The 5 Types of Banquet Guests (And How to Get Each to Give)
- Tim Boyd

- 5 hours ago
- 4 min read
When you stand on stage at a fundraising banquet, you are not talking to “the audience.” It may look like one big room of people politely eating chicken and nodding at the right times, but it’s not one audience. It’s five very different people… all sitting at the same table, passing the rolls.
Those five types are: the ready to give donor, the emotionally moved but unsure guest, the first-time guest, the relational giver, and yes, even the “I’m not giving” guest.
And if you treat them all the same, you will miss gifts that were absolutely in the room.

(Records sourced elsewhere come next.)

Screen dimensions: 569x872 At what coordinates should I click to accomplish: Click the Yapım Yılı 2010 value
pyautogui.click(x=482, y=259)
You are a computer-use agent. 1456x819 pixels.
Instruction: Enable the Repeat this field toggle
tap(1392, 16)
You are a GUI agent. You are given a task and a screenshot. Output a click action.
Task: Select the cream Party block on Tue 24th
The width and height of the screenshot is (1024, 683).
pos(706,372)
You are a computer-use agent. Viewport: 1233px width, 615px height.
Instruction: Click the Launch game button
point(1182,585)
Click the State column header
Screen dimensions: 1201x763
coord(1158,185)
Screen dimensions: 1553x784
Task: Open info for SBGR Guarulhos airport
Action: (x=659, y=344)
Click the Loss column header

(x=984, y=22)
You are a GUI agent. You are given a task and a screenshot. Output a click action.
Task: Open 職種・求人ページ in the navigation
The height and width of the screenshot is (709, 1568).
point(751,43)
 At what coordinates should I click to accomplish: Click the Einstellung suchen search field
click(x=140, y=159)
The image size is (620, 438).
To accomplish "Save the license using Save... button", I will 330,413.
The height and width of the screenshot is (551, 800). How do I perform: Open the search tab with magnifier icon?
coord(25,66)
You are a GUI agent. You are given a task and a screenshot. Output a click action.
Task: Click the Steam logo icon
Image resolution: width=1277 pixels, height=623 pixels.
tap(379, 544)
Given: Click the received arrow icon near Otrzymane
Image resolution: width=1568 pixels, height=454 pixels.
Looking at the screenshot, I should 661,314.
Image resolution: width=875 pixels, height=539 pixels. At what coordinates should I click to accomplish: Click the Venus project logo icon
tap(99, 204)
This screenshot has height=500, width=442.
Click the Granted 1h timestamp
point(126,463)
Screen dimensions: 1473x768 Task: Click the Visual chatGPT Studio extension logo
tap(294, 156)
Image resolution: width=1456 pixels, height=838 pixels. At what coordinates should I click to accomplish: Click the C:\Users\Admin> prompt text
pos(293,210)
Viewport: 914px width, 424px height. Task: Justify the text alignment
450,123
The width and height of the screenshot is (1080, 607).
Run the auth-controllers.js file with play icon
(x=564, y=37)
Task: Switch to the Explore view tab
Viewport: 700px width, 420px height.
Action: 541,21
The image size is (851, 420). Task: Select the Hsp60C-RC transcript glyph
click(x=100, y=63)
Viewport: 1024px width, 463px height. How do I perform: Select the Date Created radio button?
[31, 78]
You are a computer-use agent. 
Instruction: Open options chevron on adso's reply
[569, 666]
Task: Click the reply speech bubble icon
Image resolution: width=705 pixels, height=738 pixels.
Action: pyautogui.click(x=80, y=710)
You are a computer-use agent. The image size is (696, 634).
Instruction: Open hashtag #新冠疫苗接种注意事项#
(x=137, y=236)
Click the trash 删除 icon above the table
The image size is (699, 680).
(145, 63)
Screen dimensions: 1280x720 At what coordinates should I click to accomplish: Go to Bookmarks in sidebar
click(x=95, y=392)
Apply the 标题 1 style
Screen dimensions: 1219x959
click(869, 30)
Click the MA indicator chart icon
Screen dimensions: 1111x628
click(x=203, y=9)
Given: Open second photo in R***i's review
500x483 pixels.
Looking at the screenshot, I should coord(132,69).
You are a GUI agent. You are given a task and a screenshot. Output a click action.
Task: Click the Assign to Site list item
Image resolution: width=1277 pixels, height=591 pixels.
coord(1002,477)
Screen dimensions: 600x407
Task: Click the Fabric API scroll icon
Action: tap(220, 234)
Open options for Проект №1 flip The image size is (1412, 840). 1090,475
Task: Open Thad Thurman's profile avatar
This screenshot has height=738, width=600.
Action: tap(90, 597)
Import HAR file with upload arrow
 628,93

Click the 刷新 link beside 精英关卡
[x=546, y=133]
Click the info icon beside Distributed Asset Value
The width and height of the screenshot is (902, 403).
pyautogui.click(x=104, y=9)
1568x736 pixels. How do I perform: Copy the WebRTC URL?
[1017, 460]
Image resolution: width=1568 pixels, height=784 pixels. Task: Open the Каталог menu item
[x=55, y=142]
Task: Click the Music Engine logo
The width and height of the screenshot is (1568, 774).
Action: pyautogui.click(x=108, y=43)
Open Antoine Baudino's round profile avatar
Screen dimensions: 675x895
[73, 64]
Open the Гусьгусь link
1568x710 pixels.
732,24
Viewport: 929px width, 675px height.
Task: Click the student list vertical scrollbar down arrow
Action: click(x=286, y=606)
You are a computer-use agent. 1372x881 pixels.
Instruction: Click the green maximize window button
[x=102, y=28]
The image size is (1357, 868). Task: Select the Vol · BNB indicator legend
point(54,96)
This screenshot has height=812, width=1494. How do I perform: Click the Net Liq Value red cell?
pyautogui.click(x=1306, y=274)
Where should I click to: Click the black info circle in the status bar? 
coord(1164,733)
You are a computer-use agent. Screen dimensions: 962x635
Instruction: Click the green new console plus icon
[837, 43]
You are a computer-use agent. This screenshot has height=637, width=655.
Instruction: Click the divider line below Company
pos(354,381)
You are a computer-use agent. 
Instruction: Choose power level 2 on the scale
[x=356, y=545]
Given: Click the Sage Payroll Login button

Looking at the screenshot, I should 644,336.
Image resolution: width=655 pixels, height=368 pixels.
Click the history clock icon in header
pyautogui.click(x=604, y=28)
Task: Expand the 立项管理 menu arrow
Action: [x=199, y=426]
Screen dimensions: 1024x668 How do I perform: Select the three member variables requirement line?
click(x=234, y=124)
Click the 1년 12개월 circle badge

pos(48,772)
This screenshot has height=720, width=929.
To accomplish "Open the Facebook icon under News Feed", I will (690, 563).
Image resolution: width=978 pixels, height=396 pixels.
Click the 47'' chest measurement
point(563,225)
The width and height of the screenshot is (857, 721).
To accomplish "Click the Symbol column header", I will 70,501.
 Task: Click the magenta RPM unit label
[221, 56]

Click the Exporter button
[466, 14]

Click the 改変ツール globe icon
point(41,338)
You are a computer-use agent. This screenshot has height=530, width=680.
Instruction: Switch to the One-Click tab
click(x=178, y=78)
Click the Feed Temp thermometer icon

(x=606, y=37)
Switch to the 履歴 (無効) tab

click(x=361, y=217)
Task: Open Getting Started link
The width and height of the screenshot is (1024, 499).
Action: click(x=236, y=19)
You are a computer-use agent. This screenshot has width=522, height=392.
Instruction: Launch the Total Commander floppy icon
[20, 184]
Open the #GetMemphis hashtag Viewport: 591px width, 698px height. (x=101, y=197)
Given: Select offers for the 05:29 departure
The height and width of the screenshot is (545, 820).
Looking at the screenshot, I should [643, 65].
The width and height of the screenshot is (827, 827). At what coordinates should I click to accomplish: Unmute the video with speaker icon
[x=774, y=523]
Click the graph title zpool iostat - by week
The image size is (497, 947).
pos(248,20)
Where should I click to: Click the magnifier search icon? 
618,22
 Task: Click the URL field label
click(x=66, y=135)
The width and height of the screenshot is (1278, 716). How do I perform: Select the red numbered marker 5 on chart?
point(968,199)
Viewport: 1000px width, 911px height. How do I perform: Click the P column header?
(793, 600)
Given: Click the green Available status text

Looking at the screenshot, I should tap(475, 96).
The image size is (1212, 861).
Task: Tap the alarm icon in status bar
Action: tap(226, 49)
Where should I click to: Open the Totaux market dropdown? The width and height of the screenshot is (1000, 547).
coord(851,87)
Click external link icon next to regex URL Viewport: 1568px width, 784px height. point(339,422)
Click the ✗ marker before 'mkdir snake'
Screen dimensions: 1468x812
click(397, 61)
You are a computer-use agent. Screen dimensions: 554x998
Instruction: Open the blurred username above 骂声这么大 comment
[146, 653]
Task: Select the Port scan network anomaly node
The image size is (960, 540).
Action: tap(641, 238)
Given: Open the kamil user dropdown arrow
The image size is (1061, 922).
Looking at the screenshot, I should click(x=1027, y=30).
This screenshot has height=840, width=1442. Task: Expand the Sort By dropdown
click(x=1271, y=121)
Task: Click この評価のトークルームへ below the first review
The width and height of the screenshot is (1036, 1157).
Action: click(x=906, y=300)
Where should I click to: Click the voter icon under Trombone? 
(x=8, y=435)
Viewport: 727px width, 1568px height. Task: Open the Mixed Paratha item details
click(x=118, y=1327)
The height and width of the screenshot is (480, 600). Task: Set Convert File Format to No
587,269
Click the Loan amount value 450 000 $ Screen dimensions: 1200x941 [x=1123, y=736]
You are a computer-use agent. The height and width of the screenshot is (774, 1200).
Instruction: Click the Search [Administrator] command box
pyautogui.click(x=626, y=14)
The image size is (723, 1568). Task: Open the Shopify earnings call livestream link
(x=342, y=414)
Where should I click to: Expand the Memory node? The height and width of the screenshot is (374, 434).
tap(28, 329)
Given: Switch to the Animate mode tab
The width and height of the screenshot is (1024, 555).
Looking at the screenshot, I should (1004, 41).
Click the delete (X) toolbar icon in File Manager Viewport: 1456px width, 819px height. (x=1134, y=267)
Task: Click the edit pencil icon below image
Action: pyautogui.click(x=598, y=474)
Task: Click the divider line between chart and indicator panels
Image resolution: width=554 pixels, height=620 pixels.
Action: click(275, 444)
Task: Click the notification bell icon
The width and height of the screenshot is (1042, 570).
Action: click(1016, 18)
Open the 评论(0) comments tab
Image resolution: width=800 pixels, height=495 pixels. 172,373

The good news is once you can spot these five types, you can start speaking to each of them. And when that happens, giving goes up. Not a little. A lot.
The Ready to Give Donor
You know this person. They showed up already planning to give. They believe in you. They might even have their donor card filled out before the salad hits the table. They are just waiting for you to land the plane so they can do their part.
What are they thinking? “Just tell me when and how.”
The biggest mistake you can make with them is dragging things out or sounding unsure. Long, rambling transitions are their enemy. So is a timid ask. These people don’t need more inspiration.
They need leadership. Clear levels. Clear direction. Confidence from the stage.
If you’ve ever lost one of these donors, it’s usually not because they changed their mind. It’s because the moment got fuzzy.
The Emotionally Moved but Unsure Guest
This is the person who is leaning forward during the story. They’re wiping their eyes. They didn’t expect to feel this much. And now they’re thinking, “Okay… this matters. But is this where I should give?”
This is where a lot of banquets fall apart. We assume emotion automatically turns into action. It doesn’t. Emotion opens the door, but people still need to be invited to walk through it.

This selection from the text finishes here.